Yahoo investors push for takeover as rival options surface

By Stephen Foley

Investors in Yahoo are once again betting on a takeover of the ailing internet pioneer, amid speculation that private equity groups are planning to back a bid from the company's Chinese business partner Jack Ma.

Reports that Bain Capital and Blackstone were considering financing a US$25 billion ($32 billion) takeover helped push Yahoo shares to a six-month high at one point, though Ma said he had not decided to launch a bid and analysts questioned the feasibility of the deal.

A full bid for the company is just one in a string of ideas on the table for Yahoo's future, almost three months after it fired its chief executive, Carol Bartz, and began a strategy review.

Elements of Yahoo's board are believed to favour taking a smaller strategic investment from a consortium of technology industry players, though that could anger existing shareholders who would see their holdings diluted and hopes of a takeover premium dashed.

If Yahoo pursues that path, it will be the second time in four years that hopes of a takeover come to naught. In 2008, when Yahoo shares were double their present value, Microsoft made a US$46 billion offer only to be rebuffed by Yahoo's board.
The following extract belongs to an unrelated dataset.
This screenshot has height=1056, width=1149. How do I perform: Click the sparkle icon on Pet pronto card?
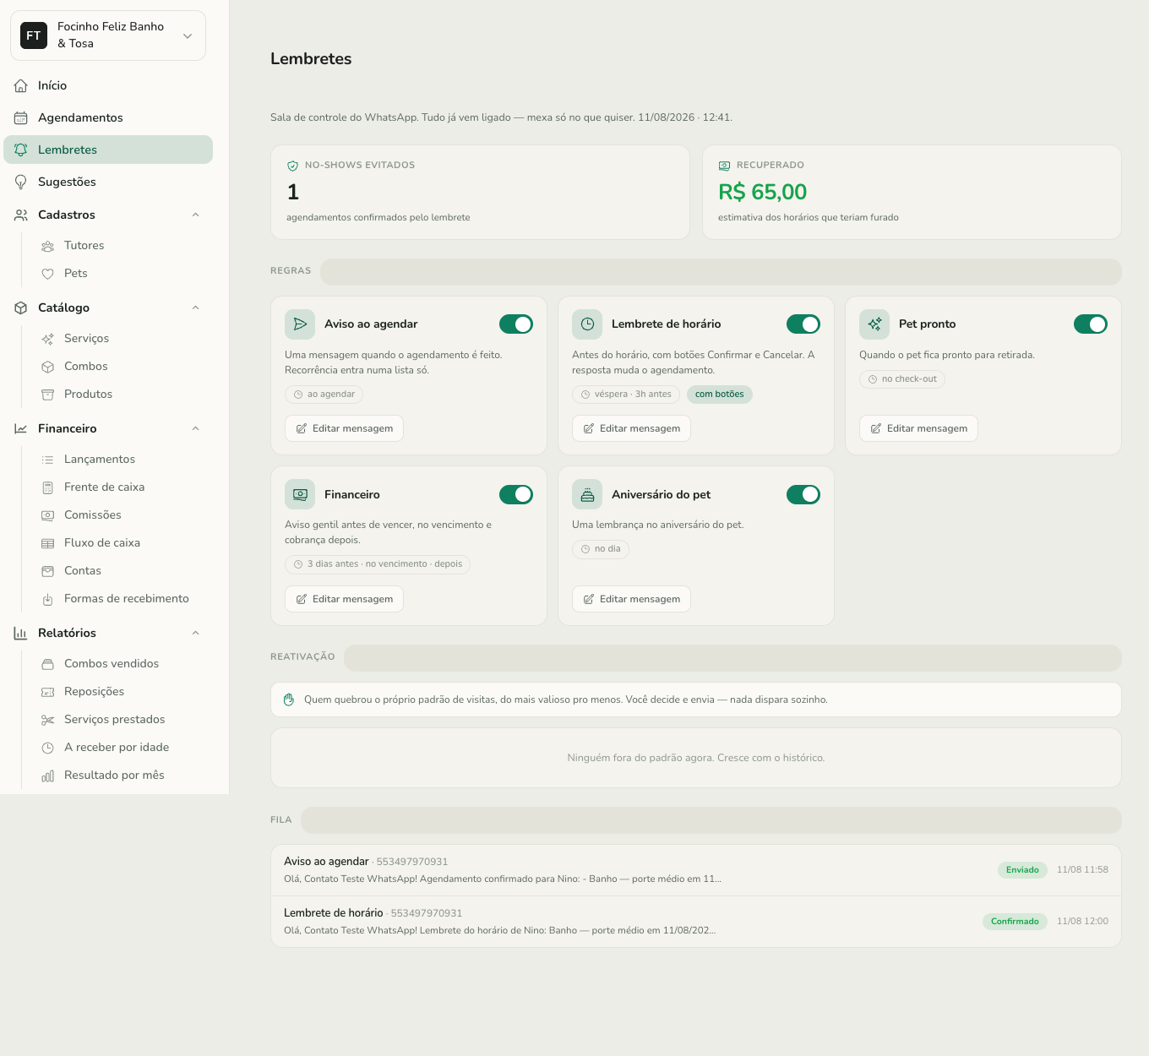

Yahoo owns 40 per cent of Jack Ma's Chinese internet company Alibaba, and Mr Ma has made no secret of his desire to buy back that stake. Yahoo also owns 35 per cent of Yahoo Japan. Softbank, a Japanese internet group with stakes in Yahoo Japan and Alibaba, is considering joining the takeover consortium with Ma, Blackstone and Bain.

Jerry Yang, Yahoo founder and board member, is also said to be trying to find financing for a bid, which would have to be pitched at about US$20 per share to gain approval, analysts said.

Yahoo shares were trading at US$16.20 at lunchtime in New York.

Convincing private equity buyers to make a full bid for Yahoo and finding banks to finance the transaction could both be tricky, BGC Partners technology analyst Colin Gillis said.

At US$25 billion, it would be one of the biggest buyouts of all time, with large amounts of debt piled on a company whose competitive fortunes have ebbed in recent years.

Yahoo has lost market share to Google and Facebook, both in the amount of time internet users spend on its sites and in the amount of money advertisers spend. "Yahoo is not the perfect target for private equity," Gillis said.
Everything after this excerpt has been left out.